Saturday 19 January 2013

Riding in the heat

There was much hoo-ha about the heat here yesterday. It went over 45 degrees in the CBD for a while, and it was hotter out in western Sydney. I went outside the office when it was 45 - it was pretty hot, but not unpleasant as it was a totally dry heat. Really different from the usual Sydney humidity, which leaves you in a very sticky mess.

I was told the ambos treated a lot of people for heat stress - I even saw a motorcycle cop being treated for it during the morning.
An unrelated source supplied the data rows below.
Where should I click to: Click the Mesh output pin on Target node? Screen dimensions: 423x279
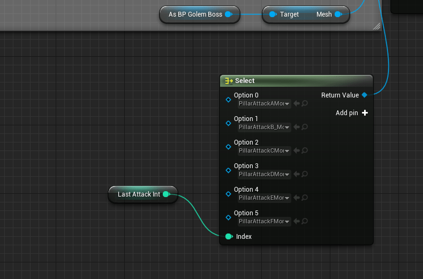338,14
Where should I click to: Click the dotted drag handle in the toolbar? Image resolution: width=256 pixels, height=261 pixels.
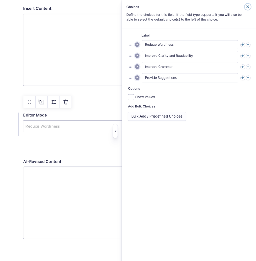[x=29, y=102]
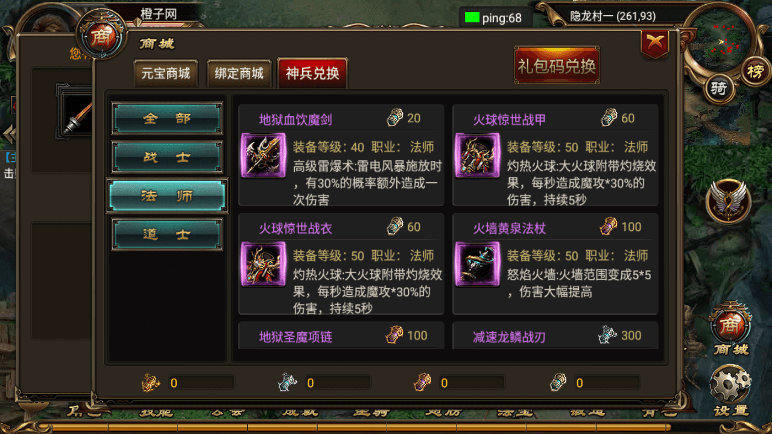
Task: Click the 减速龙鳞战刃 item title
Action: (x=509, y=337)
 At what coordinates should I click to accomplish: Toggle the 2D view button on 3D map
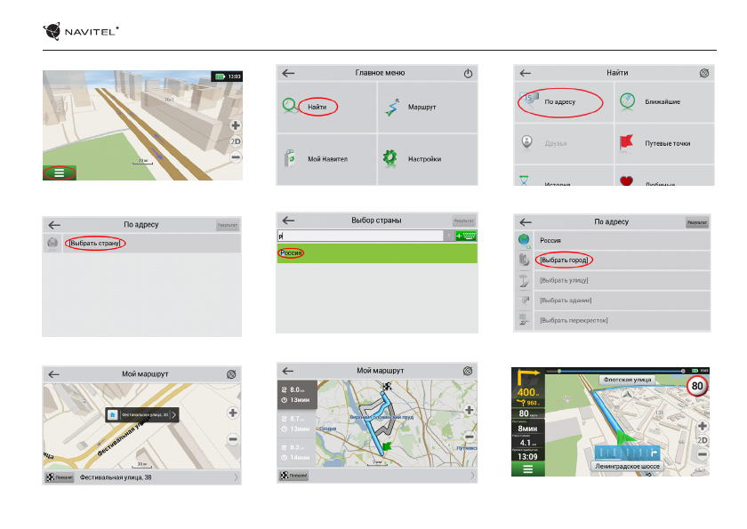[236, 141]
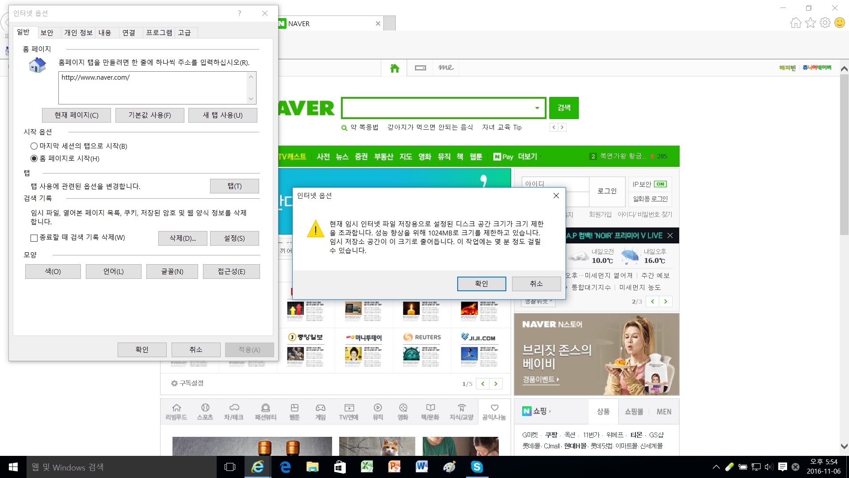Click the smiley feedback icon

tap(839, 23)
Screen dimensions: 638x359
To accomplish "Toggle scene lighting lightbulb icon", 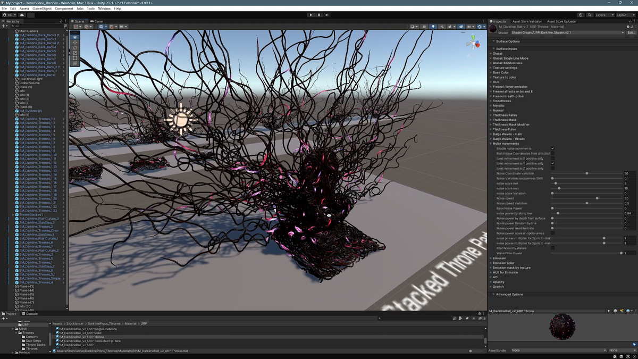I will (433, 27).
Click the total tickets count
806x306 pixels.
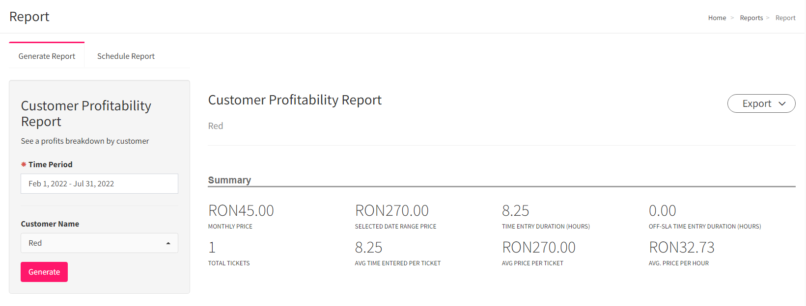click(212, 247)
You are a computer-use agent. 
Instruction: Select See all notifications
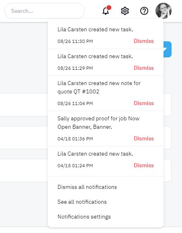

So why did I ride in that heat?

Well, by the time I finished work, the cool change had started coming in. The first clouds were overhead, and the temp had dropped to 37. I had a magnesium salt replacement drink before getting changed, and made sure I drank plenty of water in the hour or two before leaving. I stupidly left my bidons on the bike in the morning instead of putting them in the fridge - when I went to have a drink, I found the water in them was  about 45 degrees.

And when I hit the road, I took it easy. At least I tried to take it easy - the body is programmed to go at certain speeds or a certain level of effort, so whenever I stopped thinking about going slow, the programming took over and off I went. I then had to consciously slow myself down. This happened a lot.

There were still plenty of bikes on the road, but when I got to the Bay, there was not a single pedestrian. It was a ghost town.

It was around that time that the rain started coming down. I thought we'd get a brief shower, which would do  nothing for the heat but everything for the humidity, but instead it started bucketing down. The rain drops were so fat and cold, they hurt. I was waiting for it to start hailing, and was keeping an eye out for likely spots to stop and shelter. At one point, it rained so hard, I almost had to pull over as I could barely see where I was going.

The worst thing about the rain is that I totally forgot about the impact of water on bike braking performance. I almost over ran a stop sign by braking for it as if it was dry. Duh. I was so fixated on it being hot, the brain just ignored the fact that it was also wet.

Here's an odd thing - because I took it easy, I reckon I sweated less than I do on a ride on a cold day. Either the sweat was drying up immediately, or I just wasn't sweating much. I'm used to having sweat dripping off my nose and running down my arms, but instead, I was pretty dry. I certainly wasn't cooking when I got home. The nice thing about being on a bike is the air flow cools you down quite effectively.

I got home to find a barrage of complaints from friends and family about how awful it was catching the bus or train home, or how unpleasant it was to drive with cars breaking down here and there. I don't know what all the fuss was about - I had a comfortable and easy trip home.

1 comment:

Crunchy Peanut-Blogger said...

Whereas I foolishly went for a planned 45km ride about 10am figuring the forecast 39 degree max wouldn't be until later in the afternoon. Fool. Felt like I had a hairdryer on max heat pointing at my face any time I topped 25km an hour, the metal brake levers were almost too hot to touch and the frame was too hot to touch so had to be very careful each time I stopped at lights. Must have stopped at every second bubbler for a drenching, but oddly the legs were fine and I didn't drink much more than usual because I was going pretty slow. And Lance Armstrong thought he was having a bad day!